= Alice Hindson =

English weaver

Alice Maud Charlotte Hindson (1896–1984) was an English weaver. She was one of the founders of the Guild of Weavers, Spinners and Dyers in England.

== Early life and education ==
Hindson was born in Andover, Hampshire in 1896, the daughter of John Hutchinson Hindson, a clergyman, and Lavinia Hindson. She attended Cheltenham Ladies College. During World War I, the college became a hospital for wounded soldiers and Hindson worked there as a quartermaster. The family moved to Brockenhurst after the death of her father and in 1920 she attended the Central School of Arts and Crafts in London, studying drawing, lettering and wood engraving under Noel Rooke who had been a student of Edward Johnston.

== Career ==
Hindson began illustrating books and in 1921 joined the Society of Scribes and Illuminators, serving as its secretary from 1928 to 1931. At "the Central", Hindson learned draw-loom weaving from tutor Luther Hooper.
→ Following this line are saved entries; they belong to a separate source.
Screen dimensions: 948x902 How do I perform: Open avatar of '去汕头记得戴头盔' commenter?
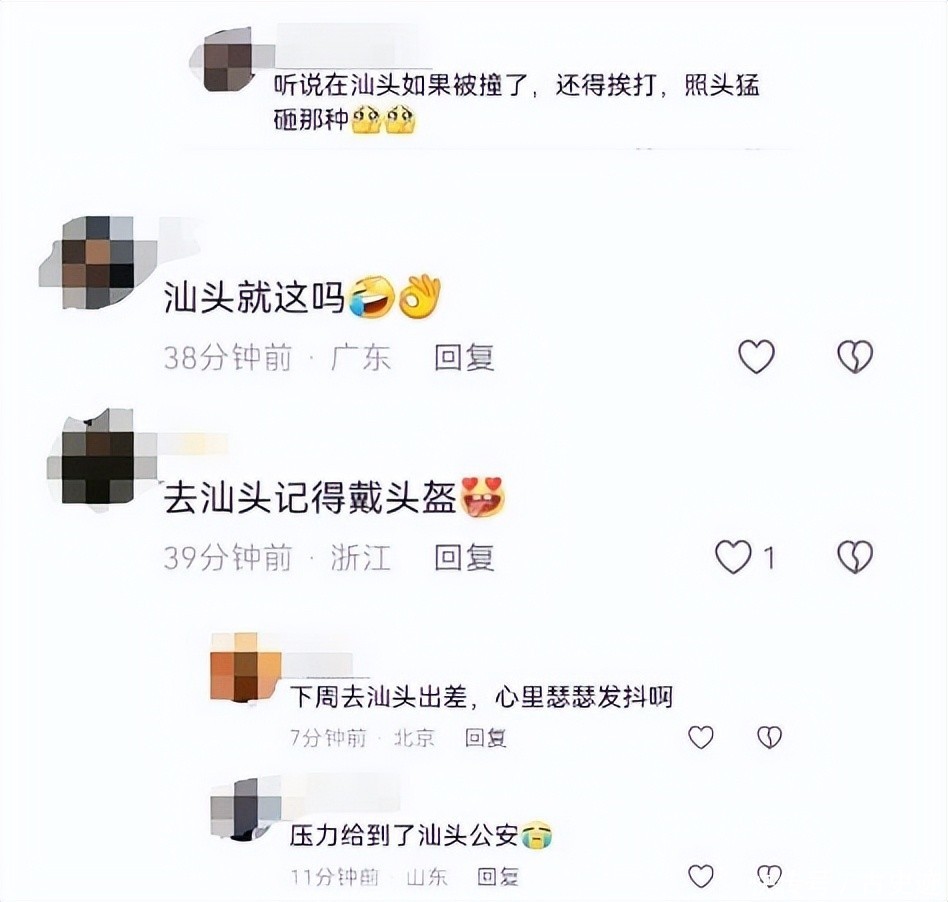point(98,458)
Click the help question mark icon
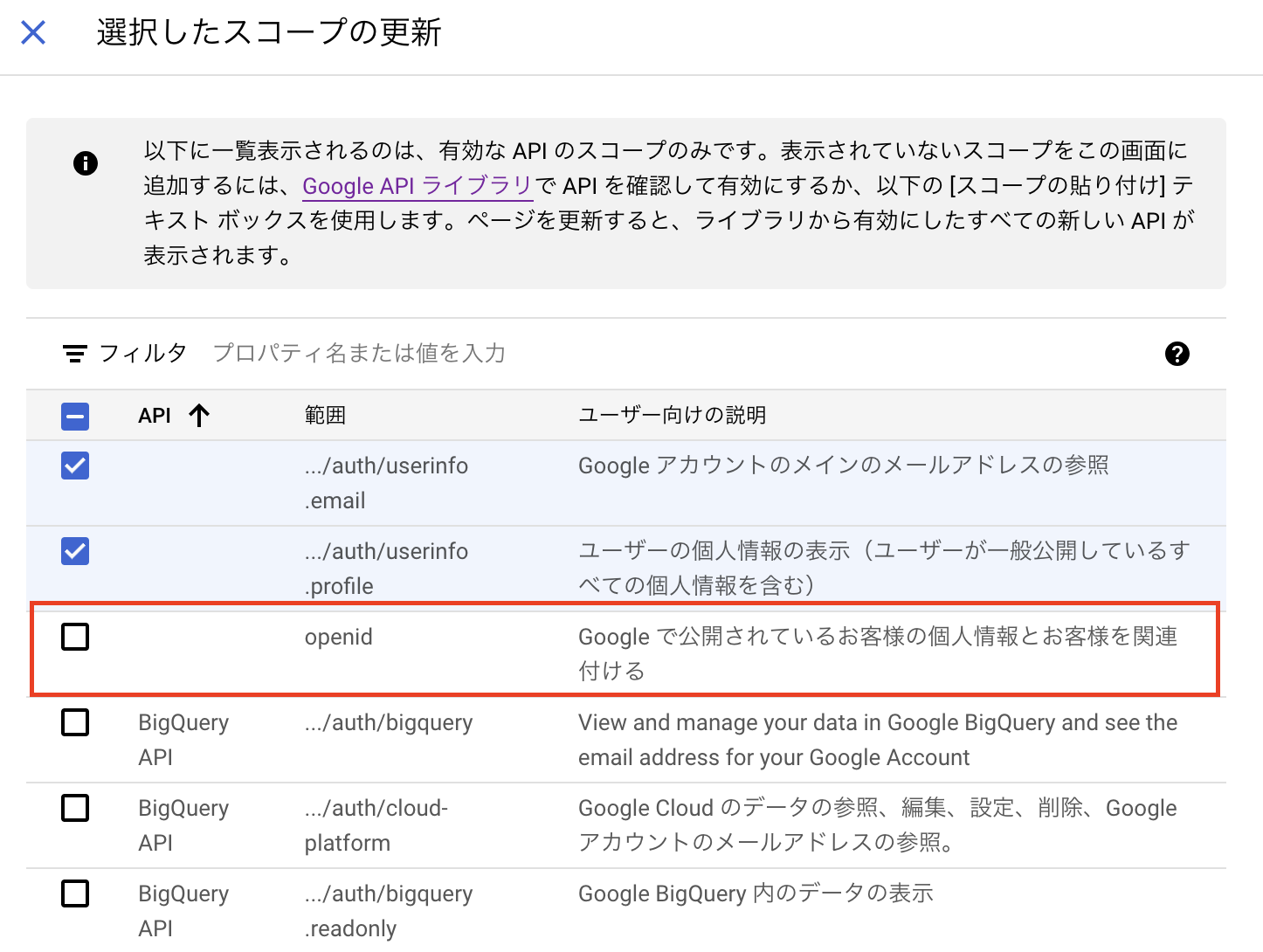1263x952 pixels. coord(1177,354)
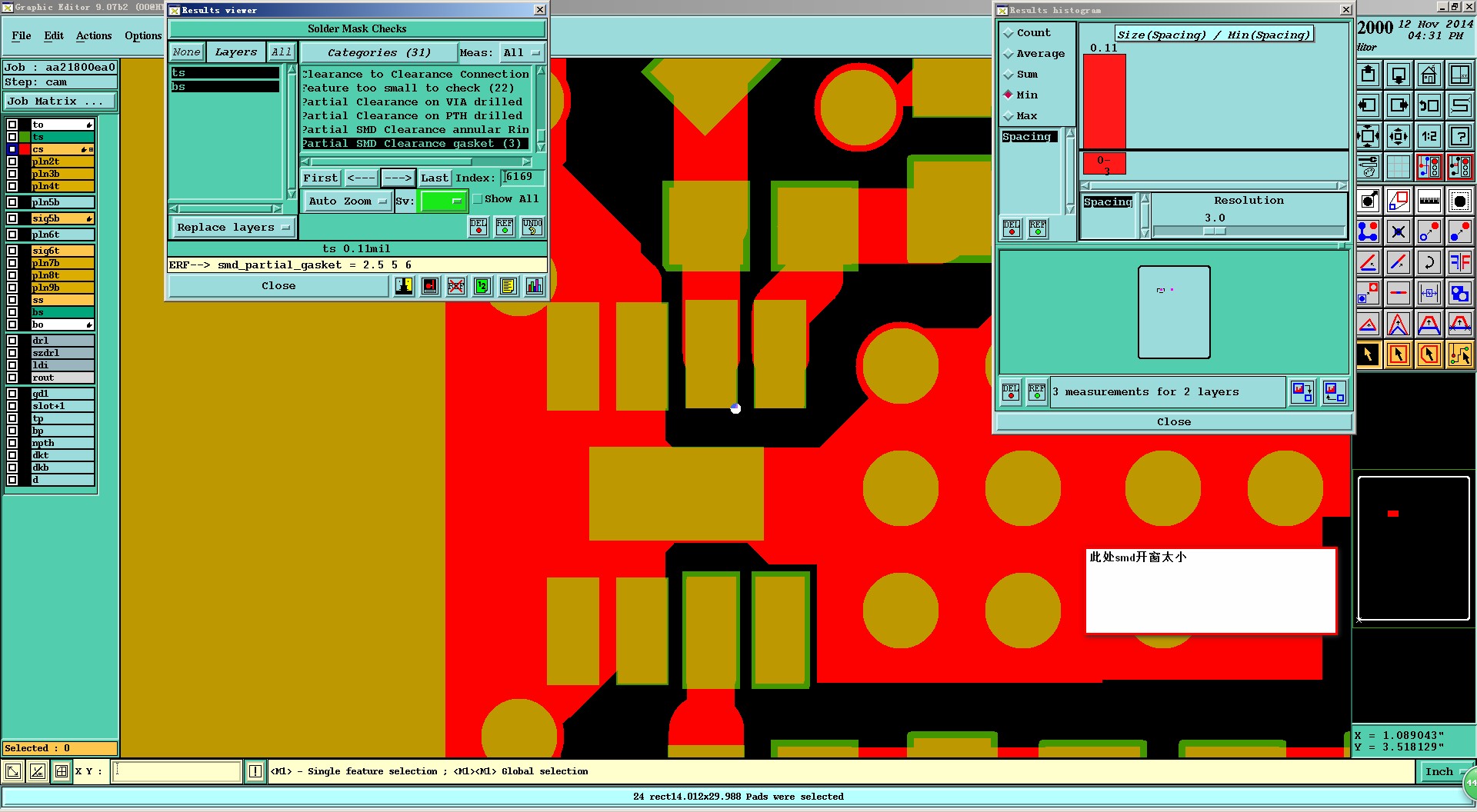Expand the Auto Zoom dropdown

click(348, 201)
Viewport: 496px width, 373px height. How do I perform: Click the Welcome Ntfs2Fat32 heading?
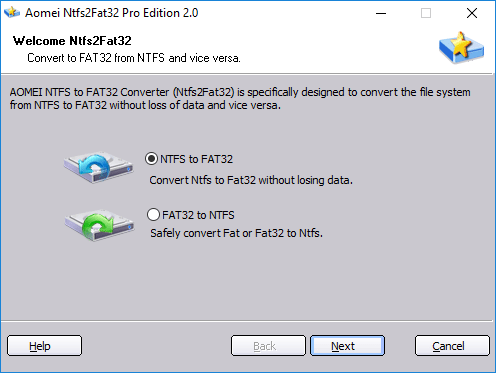tap(72, 41)
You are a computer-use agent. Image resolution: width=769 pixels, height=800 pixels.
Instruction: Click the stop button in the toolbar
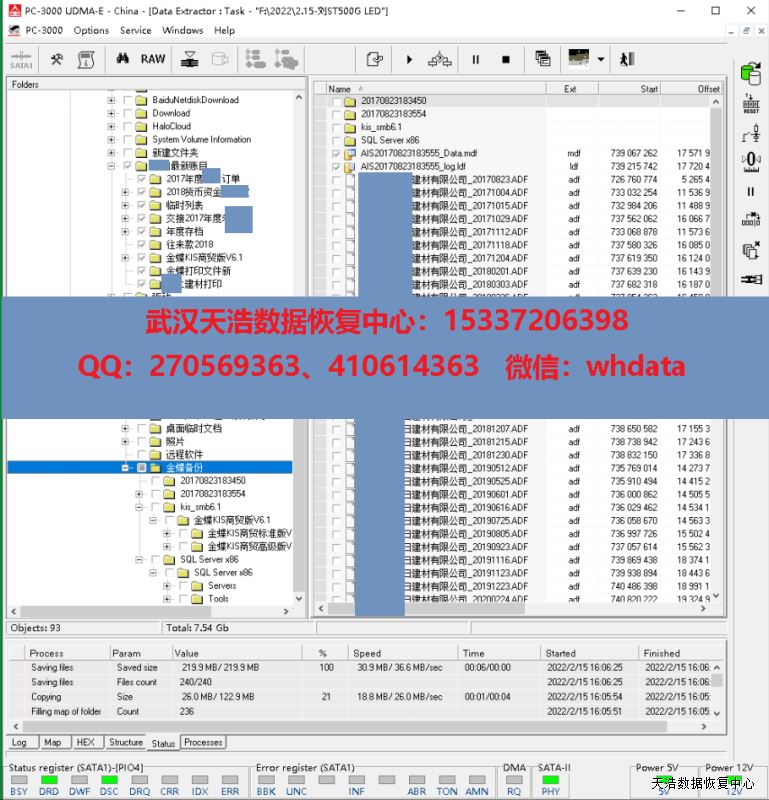pyautogui.click(x=505, y=60)

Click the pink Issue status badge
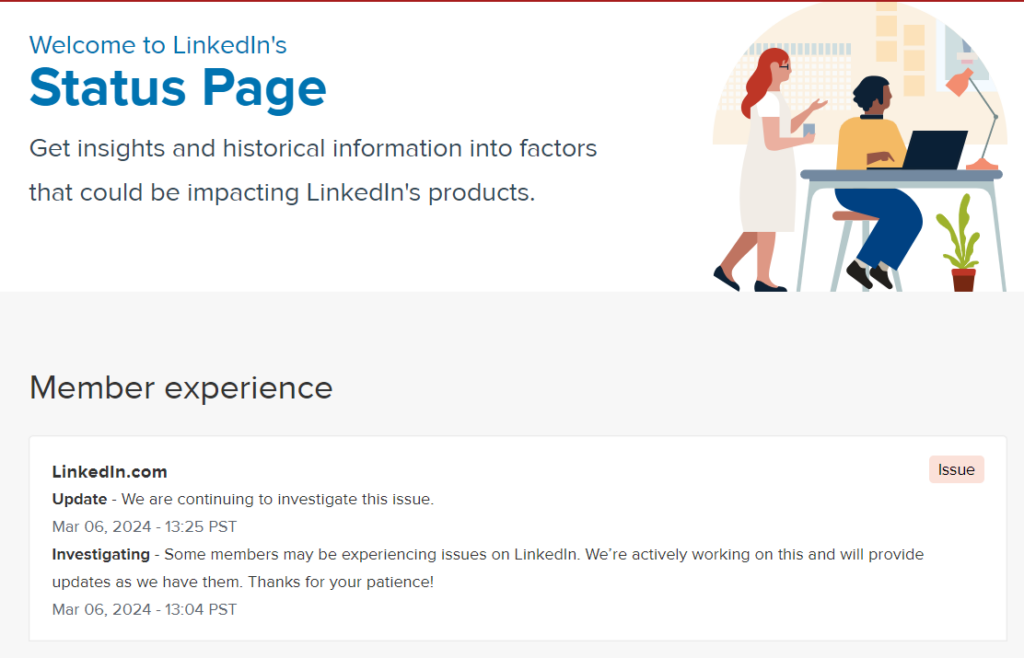[956, 470]
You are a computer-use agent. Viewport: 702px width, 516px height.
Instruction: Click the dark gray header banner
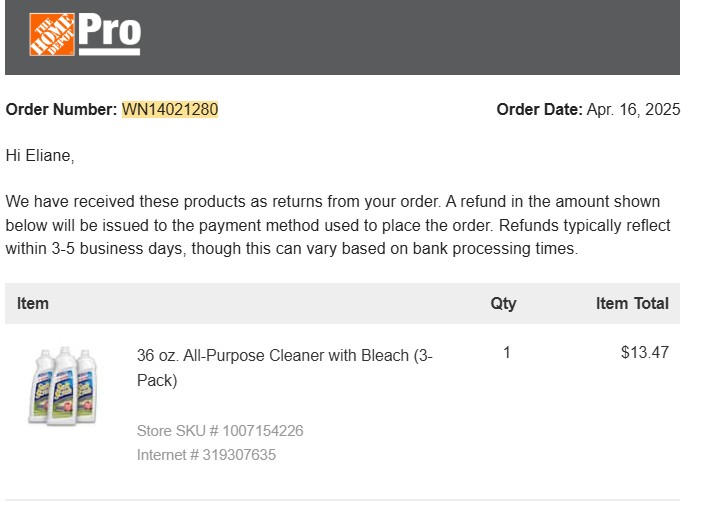coord(400,37)
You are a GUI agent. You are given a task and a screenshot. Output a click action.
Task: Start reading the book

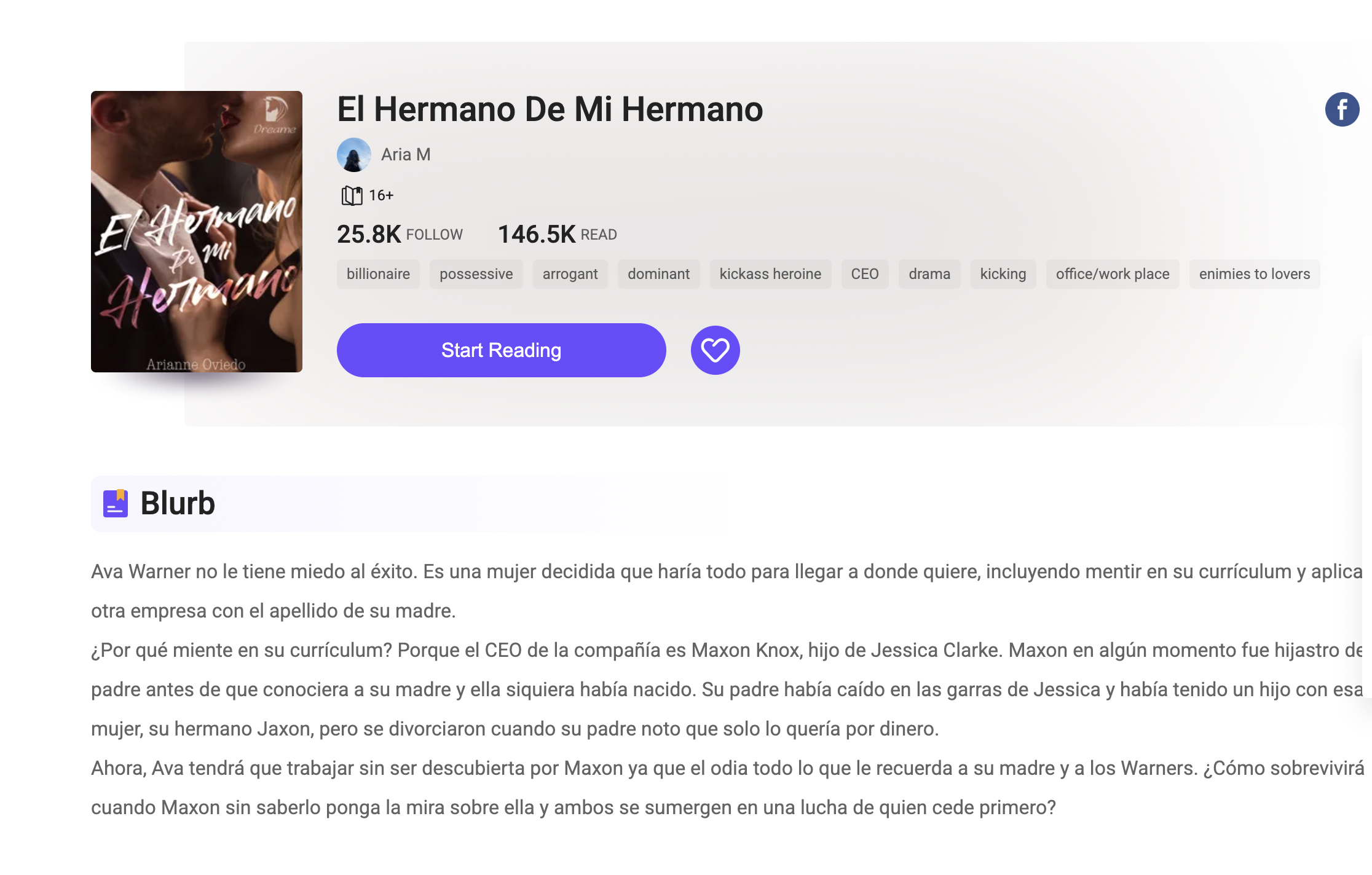click(x=501, y=350)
Many of her designs woven in Chinese silk, and derived from her wood engravings, were illustrated in Hooper's 1932 book, The New Draw-Loom. (Note: See: Hooper, Luther (1932). "The new draw loom: its construction and operation described for the use of handicraft pattern weavers") In the early 1930s, Hindson spent over a year in Ditchling and wove with Elizabeth Peacock where she scaled up and created a bedspread, but it was for her small detailed patterns using naturally dyed silks that she was known. She returned to Brockenhurst and in 1931 became a founder of the Guild of Weavers, Spinners and Dyers. She was the author of Designer's Drawloom: an introduction to Drawloom Weaving and Repeat Pattern Planning (Note: See: Hindson, Alice Maud Charlotte (1958). "Designer's Drawloom. An introduction to drawloom weaving and repeat pattern planning") published by Faber and Faber in 1958 and described the use of the shaft drawloom developed by Luther Hooper.

== Personal life ==
Little is recorded of Hindson's personal life although she had three brothers and a sister on the 1901 census. The 1939 census records that Hindson was living with her mother and sister and working as an ARP ambulance driver. They were all living off private means.